Reproduce the records, requests included, beginning at the line that has "Where should I click to: Close" and stopping after the line that has "Tap the heart". Scale every coordinate in the answers by 0.2 and round to whole numbers, halves up, leaving all other numbers unchanged.
================================
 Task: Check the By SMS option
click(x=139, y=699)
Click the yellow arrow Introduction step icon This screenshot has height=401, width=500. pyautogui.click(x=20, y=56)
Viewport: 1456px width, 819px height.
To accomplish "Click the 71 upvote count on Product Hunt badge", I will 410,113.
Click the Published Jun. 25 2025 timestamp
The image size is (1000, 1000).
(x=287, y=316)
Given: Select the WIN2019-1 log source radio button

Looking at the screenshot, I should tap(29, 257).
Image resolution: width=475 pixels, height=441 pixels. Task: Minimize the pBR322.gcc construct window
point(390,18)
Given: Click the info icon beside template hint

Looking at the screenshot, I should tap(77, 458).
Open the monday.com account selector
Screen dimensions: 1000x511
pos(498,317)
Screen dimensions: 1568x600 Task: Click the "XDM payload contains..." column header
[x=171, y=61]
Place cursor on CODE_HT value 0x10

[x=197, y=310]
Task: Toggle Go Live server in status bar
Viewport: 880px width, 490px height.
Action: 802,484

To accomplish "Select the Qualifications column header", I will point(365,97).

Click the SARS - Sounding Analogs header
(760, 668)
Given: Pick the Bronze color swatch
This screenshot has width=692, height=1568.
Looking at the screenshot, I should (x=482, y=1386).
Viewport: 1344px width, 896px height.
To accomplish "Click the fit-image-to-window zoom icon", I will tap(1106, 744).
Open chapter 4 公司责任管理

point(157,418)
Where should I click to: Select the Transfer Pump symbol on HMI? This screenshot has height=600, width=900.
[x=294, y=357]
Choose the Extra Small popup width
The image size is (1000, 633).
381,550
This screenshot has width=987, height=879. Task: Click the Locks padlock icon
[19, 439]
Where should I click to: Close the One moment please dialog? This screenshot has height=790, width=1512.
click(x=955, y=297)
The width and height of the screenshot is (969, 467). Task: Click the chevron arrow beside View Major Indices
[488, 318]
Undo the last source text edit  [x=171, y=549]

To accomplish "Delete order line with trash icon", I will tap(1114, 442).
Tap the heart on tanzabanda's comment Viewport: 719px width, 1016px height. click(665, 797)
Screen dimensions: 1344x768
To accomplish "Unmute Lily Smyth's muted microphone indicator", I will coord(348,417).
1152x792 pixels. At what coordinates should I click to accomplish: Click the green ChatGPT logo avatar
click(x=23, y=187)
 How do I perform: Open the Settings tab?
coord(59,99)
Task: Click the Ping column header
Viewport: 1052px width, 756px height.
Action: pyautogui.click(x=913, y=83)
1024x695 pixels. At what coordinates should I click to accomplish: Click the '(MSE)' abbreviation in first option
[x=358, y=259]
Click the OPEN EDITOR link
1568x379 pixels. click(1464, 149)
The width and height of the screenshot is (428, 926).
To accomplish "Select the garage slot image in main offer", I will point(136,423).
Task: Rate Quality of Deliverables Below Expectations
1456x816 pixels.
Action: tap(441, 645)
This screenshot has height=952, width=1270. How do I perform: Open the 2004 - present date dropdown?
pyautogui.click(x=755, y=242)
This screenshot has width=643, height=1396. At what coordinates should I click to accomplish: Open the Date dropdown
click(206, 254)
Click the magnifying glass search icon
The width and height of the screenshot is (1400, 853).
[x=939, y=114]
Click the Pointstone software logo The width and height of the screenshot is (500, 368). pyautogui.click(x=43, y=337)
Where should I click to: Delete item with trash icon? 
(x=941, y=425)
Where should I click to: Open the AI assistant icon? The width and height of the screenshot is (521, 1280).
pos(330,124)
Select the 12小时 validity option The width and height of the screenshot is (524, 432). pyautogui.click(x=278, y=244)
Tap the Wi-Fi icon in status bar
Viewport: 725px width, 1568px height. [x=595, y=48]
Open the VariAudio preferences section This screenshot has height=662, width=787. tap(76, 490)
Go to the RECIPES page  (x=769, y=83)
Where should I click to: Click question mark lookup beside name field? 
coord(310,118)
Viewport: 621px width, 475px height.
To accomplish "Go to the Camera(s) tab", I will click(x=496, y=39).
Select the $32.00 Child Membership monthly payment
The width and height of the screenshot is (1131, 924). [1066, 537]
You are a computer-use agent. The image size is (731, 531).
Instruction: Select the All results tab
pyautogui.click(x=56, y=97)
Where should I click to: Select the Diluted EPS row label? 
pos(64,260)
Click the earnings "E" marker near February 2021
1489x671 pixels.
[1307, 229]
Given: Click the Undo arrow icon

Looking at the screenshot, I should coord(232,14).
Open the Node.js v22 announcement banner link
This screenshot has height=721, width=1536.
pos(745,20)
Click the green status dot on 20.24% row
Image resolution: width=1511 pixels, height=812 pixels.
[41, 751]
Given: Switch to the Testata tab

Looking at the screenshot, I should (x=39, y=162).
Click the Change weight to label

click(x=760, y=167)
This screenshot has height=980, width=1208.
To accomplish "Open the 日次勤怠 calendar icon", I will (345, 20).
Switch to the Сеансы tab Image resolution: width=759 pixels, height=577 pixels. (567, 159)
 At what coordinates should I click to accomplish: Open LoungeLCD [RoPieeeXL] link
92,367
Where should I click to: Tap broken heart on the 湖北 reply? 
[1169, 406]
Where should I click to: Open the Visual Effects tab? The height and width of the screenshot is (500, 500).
================================
Solved exercise:
Where should I click to: Close the One moment please dialog? This screenshot has height=790, width=1512.
click(x=191, y=59)
The width and height of the screenshot is (969, 467). Task: Click the chevron arrow beside View Major Indices
[98, 64]
Undo the last source text edit  [x=34, y=110]

To accomplish "Delete order line with trash icon", I will tap(223, 88).
Tap the heart on tanzabanda's comment Viewport: 719px width, 1016px height. click(133, 159)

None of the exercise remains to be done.